> _Written problem_:
Rewrite the data in the stretch from the line containing "Image resolution: width=1366 pixels, height=720 pixels. Describe" through the line containing "New Journal Entry 03 is", changing "Identify" to "Determine" and leaving everything else as it is.
-- begin Records provided --
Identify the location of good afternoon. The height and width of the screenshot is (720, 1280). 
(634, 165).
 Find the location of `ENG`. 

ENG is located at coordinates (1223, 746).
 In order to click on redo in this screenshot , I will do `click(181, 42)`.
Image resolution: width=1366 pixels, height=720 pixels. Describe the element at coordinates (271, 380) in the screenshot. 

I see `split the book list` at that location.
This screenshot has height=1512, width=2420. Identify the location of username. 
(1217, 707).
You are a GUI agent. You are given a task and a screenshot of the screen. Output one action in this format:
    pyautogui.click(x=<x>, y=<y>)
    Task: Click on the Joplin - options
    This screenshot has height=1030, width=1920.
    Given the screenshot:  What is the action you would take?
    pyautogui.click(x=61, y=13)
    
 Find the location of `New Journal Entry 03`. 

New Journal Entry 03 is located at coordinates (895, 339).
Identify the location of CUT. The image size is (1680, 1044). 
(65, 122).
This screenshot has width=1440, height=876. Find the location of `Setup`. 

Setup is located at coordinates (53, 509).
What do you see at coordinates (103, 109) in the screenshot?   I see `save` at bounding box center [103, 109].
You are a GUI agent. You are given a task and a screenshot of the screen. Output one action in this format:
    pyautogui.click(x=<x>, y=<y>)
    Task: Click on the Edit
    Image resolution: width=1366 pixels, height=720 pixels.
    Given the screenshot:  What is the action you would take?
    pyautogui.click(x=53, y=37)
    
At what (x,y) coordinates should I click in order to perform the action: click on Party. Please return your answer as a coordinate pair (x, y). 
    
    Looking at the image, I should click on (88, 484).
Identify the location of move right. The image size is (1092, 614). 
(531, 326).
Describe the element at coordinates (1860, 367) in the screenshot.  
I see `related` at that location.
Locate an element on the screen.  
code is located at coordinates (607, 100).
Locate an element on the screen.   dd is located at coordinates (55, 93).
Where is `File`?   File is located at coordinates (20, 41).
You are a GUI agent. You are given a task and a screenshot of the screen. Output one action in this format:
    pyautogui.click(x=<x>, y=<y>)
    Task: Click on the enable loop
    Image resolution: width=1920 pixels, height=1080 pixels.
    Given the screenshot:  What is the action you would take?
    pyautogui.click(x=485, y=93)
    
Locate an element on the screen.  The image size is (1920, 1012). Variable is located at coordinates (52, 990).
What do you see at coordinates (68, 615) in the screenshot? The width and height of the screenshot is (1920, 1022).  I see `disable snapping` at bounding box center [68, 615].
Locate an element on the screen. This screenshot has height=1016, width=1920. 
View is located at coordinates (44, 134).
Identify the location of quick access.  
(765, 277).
-- end Records provided --
> _Solution below_:
Image resolution: width=1366 pixels, height=720 pixels. Describe the element at coordinates (271, 380) in the screenshot. 

I see `split the book list` at that location.
This screenshot has height=1512, width=2420. Determine the location of username. 
(1217, 707).
You are a GUI agent. You are given a task and a screenshot of the screen. Output one action in this format:
    pyautogui.click(x=<x>, y=<y>)
    Task: Click on the Joplin - options
    This screenshot has height=1030, width=1920.
    Given the screenshot:  What is the action you would take?
    pyautogui.click(x=61, y=13)
    
 Find the location of `New Journal Entry 03`. 

New Journal Entry 03 is located at coordinates (895, 339).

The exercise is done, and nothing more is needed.